Conseil d’État
N° 396848
ECLI:FR:CEASS:2016:396848.20160531
Publié au recueil Lebon
Assemblée
M. Vincent Villette, rapporteur
Mme Aurélie Bretonneau, rapporteur public
SCP PIWNICA, MOLINIE ; SCP DIDIER, PINET ; SCP GADIOU, CHEVALLIER, avocats
lecture du mardi 31 mai 2016
REPUBLIQUE FRANCAISE
AU NOM DU PEUPLE FRANCAIS
Texte intégral
Vu la procédure suivante :
Mme D…C…A…a demandé au juge des référés du tribunal administratif de Paris, sur le fondement de l’article L. 521-2 du code de justice administrative, d’enjoindre à l’Assistance publique – Hôpitaux de Paris et à l’Agence de la biomédecine de prendre toutes mesures afin de permettre l’exportation des gamètes de son mari, décédé, vers un établissement de santé espagnol autorisé à pratiquer les procréations médicalement assistées.
Par une ordonnance n° 1601133/9 du 25 janvier 2016, statuant sur le fondement de l’article L. 522-3 du code de justice administrative, le juge des référés du tribunal administratif de Paris a rejeté cette demande.
Par un pourvoi, enregistré le 8 février 2016 au secrétariat du contentieux du Conseil d’Etat, Mme C…A…demande au Conseil d’Etat :
1°) d’annuler cette ordonnance ;
2°) statuant comme juge des référés, de faire droit à sa demande.
Vu les autres pièces du dossier ;
Vu :
– la convention européenne de sauvegarde des droits de l’homme et des libertés fondamentales ;
– le code de la santé publique ;
– le code de justice administrative.
Après avoir entendu en séance publique :
– le rapport de M. Vincent Villette, auditeur,
– les conclusions de Mme Aurélie Bretonneau, rapporteur public ;
La parole ayant été donnée, avant et après les conclusions, à la SCP Gadiou, Chevallier, avocat de Mme C…A…, à la SCP Piwnica, Molinié, avocat de l’Agence de la biomédecine et à la SCP Didier, Pinet, avocat de l’Assistance publique – Hôpitaux de Paris ;
Considérant ce qui suit :
Sur l’office du juge des référés :
1. L’article L. 521-2 du code de justice administrative prévoit que le juge des référés, saisi d’une demande en ce sens justifiée par l’urgence peut ordonner toutes mesures nécessaires à la sauvegarde d’une liberté fondamentale à laquelle une autorité administrative aurait porté, dans l’exercice d’un de ses pouvoirs, une atteinte grave et manifestement illégale.

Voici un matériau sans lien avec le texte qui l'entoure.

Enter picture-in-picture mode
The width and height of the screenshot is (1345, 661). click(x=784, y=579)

Selon l’article L. 522-3 du même code, le juge des référés peut, par une ordonnance motivée, rejeter sans instruction ni audience une demande qui lui apparaît dépourvue d’urgence ou manifestement mal fondée.
2. Eu égard à son office, qui consiste à assurer la sauvegarde des libertés fondamentales, il appartient au juge des référés, saisi sur le fondement de l’article L. 521-2 du code de justice administrative, de prendre, en cas d’urgence, toutes les mesures qui sont de nature à remédier aux effets résultant d’une atteinte grave et manifestement illégale portée, par une autorité administrative, à une liberté fondamentale, y compris lorsque cette atteinte résulte de l’application de dispositions législatives qui sont manifestement incompatibles avec les engagements européens ou internationaux de la France, ou dont la mise en oeuvre entraînerait des conséquences manifestement contraires aux exigences nées de ces engagements.

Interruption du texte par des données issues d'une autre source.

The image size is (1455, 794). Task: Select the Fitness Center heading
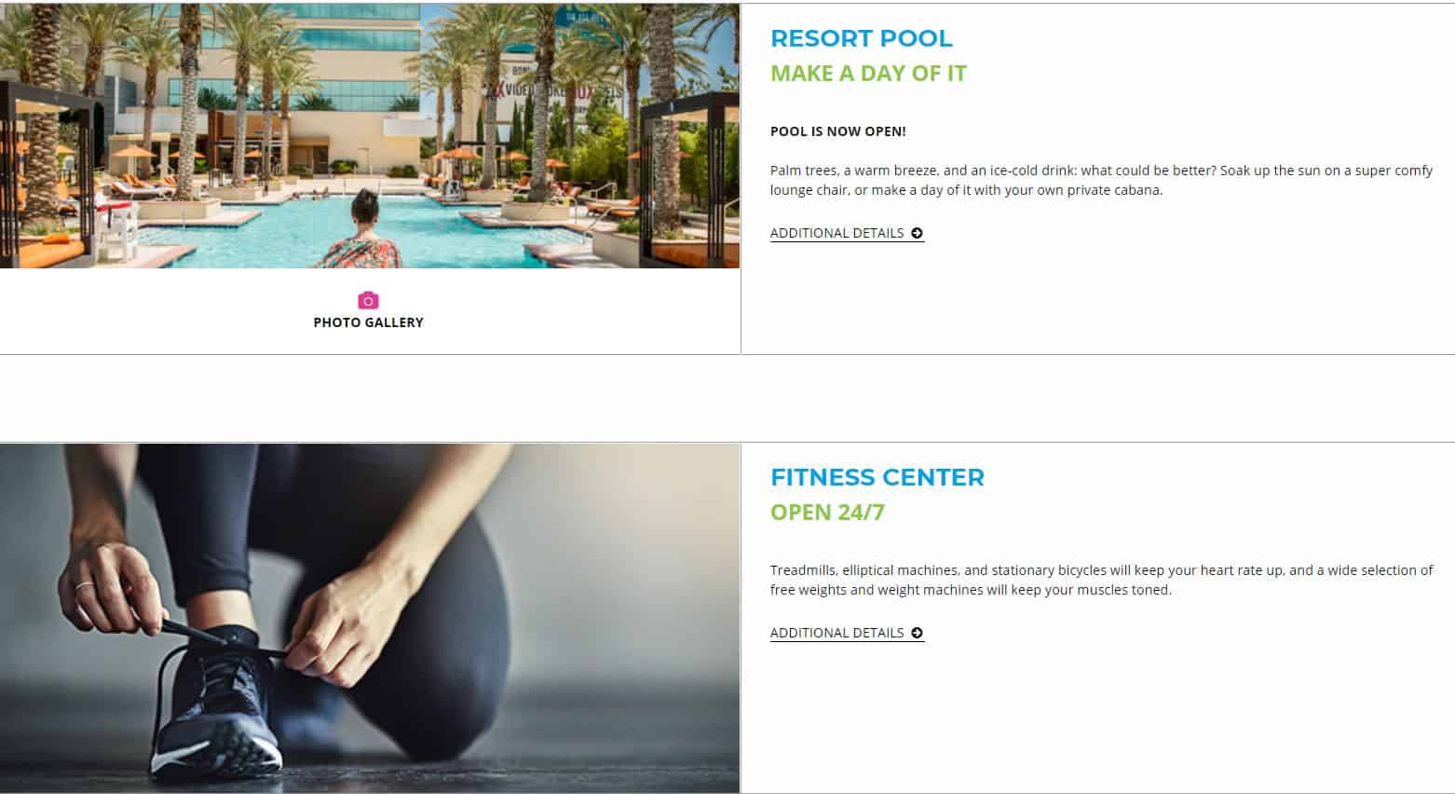click(x=877, y=477)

Sur les circonstances de l’affaire et sur l’ordonnance attaquée :
3. Il ressort des pièces du dossier soumis au juge des référés que M. B… a procédé à un dépôt de gamètes dans le centre d’étude et de conservation des oeufs et du sperme de l’hôpital Tenon, établissement qui relève de l’Assistance publique – Hôpitaux de Paris. M. B… est décédé le 9 juillet 2015. Sa veuve, Mme C…A…, a demandé que les gamètes de son époux, conservés dans cet hôpital, soient transférés en Espagne. Par une décision du 26 août 2015, le chef du service de biologie de la reproduction et centre d’études et de conservation des oeufs et du sperme à l’hôpital Tenon l’a informée du refus opposé par l’Agence de la biomédecine à cette demande. Mme C…A…a saisi de ce refus le juge des référés du tribunal administratif de Paris. Ce juge, statuant sur le fondement de l’article L. 522-3 du code de justice administrative, a rejeté comme manifestement mal fondée sa demande tendant à ce qu’il enjoigne à l’Agence de la biomédecine et à l’Assistance publique – Hôpitaux de Paris de prendre toutes mesures permettant un tel transfert. Mme C…A…se pourvoit en cassation contre l’ordonnance de ce juge.

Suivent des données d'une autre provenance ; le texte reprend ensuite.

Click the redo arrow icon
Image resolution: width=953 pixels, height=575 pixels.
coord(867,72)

4. Il résulte de ce qui a été dit au point 2 que le juge des référés du tribunal administratif de Paris a commis une erreur de droit en rejetant, sur le fondement de l’article L. 522-3 du code de justice administrative, la demande qui lui était présentée, au seul motif qu’il ne lui appartenait pas de se prononcer, eu égard à son office, sur l’existence d’une atteinte grave et manifestement illégale au droit au respect de la vie privée de la requérante, garanti par l’article 8 de la convention européenne de sauvegarde des droits de l’homme et des libertés fondamentales, dès lors qu’une telle atteinte aurait été la conséquence nécessaire de la mise en oeuvre de dispositions législatives du code de la santé publique. Par conséquent, Mme C…A…est fondée, sans qu’il soit besoin d’examiner l’autre moyen de son pourvoi, à demander l’annulation de l’ordonnance qu’elle attaque.
5. Il y a lieu, dans les circonstances de la présente affaire, de régler en application des dispositions de l’article L. 821-2 du code de justice administrative le litige au titre de la procédure de référé engagée par Mme C…A….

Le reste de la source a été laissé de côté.